A federal judge on Sunday blocked Louisiana from enforcing a new state law that would have abolished the Orleans Parish Criminal District Court clerk’s office one day before Calvin Duncan was set to assume the post voters elected him to fill.

The ruling clears the way, at least temporarily, for Duncan to take office Monday as Orleans Parish criminal clerk of court. It also marks a sharp legal defeat for Gov. Jeff Landry, Secretary of State Nancy Landry, and Republican lawmakers who rushed through Senate Bill 256, later signed as Act 15, to eliminate Duncan’s position before his term could begin.

U.S. District Judge John deGravelles granted Duncan’s request for a temporary restraining order, finding that Senate Bill 256 is unconstitutional and barring Jeff Landry and Nancy Landry from enforcing it, certifying the Orleans civil clerk as the new parishwide clerk, or issuing a commission for that newly created position. The order lasts 14 days, with a status conference set for Monday afternoon to discuss a longer-lasting preliminary injunction.

In plain English, the judge found that the state cannot wait until voters choose someone, abolish that elected office days before the winner takes power, create a replacement office, and then hand that new office to someone voters never selected for that job.

That was the heart of deGravelles’ ruling.

“The Court is not ruling that the state lacks the authority to abolish an agency or office writ large,” deGravelles wrote. But he found that Louisiana crossed the constitutional line by “abolishing this particular office, creating a new office to replace it, and then appointing someone for that office, all when the Louisiana Constitution requires an election.” In doing so, he wrote, the state violated Duncan’s federally protected rights to due process and to vote.

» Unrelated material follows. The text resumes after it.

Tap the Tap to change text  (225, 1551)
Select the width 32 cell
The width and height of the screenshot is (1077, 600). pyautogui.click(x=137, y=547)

The ruling is temporary, but it is not a minor procedural hiccup for Landry. Temporary restraining orders are emergency orders meant to prevent immediate harm before a case can be fully litigated. To win one, Duncan had to show, among other things, that he is likely to succeed on the merits, that he faced irreparable harm, and that blocking the law would serve the public interest. DeGravelles found that Duncan met that standard.

Duncan won the Orleans Parish Criminal District Court clerk race in November with 68% of the vote. His campaign was rooted in his own experience with the criminal legal system: he spent more than 28 years in prison before his conviction was vacated, and he argued that better court records and public access could help prevent the kinds of failures that shaped his own life.

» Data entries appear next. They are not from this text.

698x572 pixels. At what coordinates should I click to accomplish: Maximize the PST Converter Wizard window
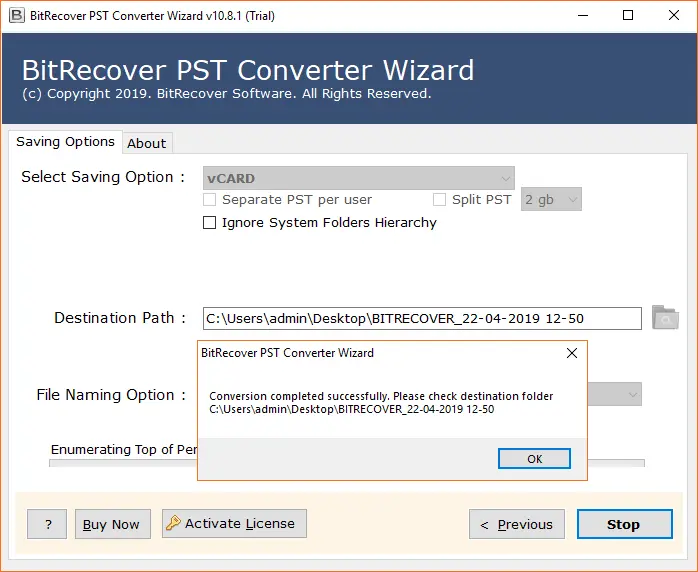627,15
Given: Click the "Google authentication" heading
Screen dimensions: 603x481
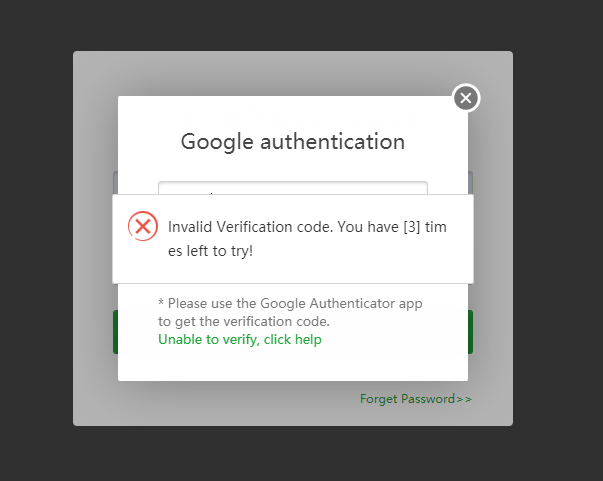Looking at the screenshot, I should (x=292, y=141).
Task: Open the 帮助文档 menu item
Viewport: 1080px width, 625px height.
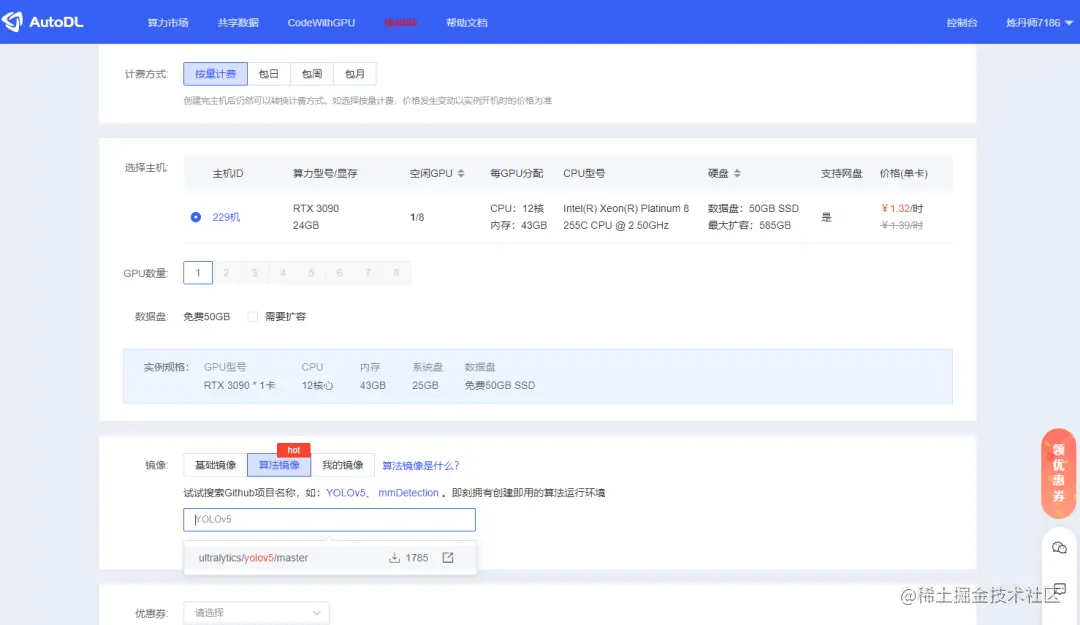Action: point(466,21)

Senate Bill 256, authored by Sen. Jay Morris of West Monroe, was presented by supporters as a consolidation bill meant to streamline Orleans Parish’s unusually fragmented court clerk system. The measure merged the criminal and civil clerk functions and would have transferred the criminal clerk’s staff, records, property, and duties to Orleans Civil District Court Clerk Chelsey Richard Napoleon, making her the parishwide clerk of court.

But deGravelles found that the state’s stated interests were “likely, pretextual” and that the record showed “the state has a minimal interest in passing SB 256.” That conclusion was not based on vibes. The ruling walked through the legislative record, including Morris’ admission that the bill lacked supporting studies or data, his statement that an amendment was brought at the governor’s request to pass the bill before Duncan took office, and his acknowledgment that the amendment was designed to ensure Duncan never took office as criminal clerk.

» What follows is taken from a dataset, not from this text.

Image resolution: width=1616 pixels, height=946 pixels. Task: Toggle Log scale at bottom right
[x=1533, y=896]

That is the part Landry’s defenders will have the hardest time spinning away. The judge did not simply say the law had bad timing. He pointed to evidence that the timing was the point.

DeGravelles also rejected the state’s argument that this was merely a lawful restructuring of an office. The judge agreed that Louisiana may have authority to abolish or reorganize offices. But once the state created a new clerk position with new title, duties, custody, ownership, employees, and authority, the Constitution’s election requirement mattered. Under Louisiana law, clerks of district court “shall be elected,” and special elections are required to fill newly created offices or vacancies.

That distinction is crucial. The state’s argument was essentially: we are not nullifying an election; we are restructuring government. The judge’s answer was: restructuring government does not give the state permission to bypass voters and install its preferred officeholder.

The court also focused on the rights of Orleans Parish voters, not just Duncan personally. DeGravelles found that the law placed a severe burden on voters who had already participated in a completed election and selected Duncan by a decisive margin. The court said SB 256 was not a neutral, routine election regulation. Instead, it targeted the result of an election and prevented voters from choosing who would hold the new office.

That matters because the constitutional injury here is not just that Duncan would lose a job. It is that voters would be told, after the fact, that their ballots no longer mattered because state officials found a way to erase the office before the winner could serve.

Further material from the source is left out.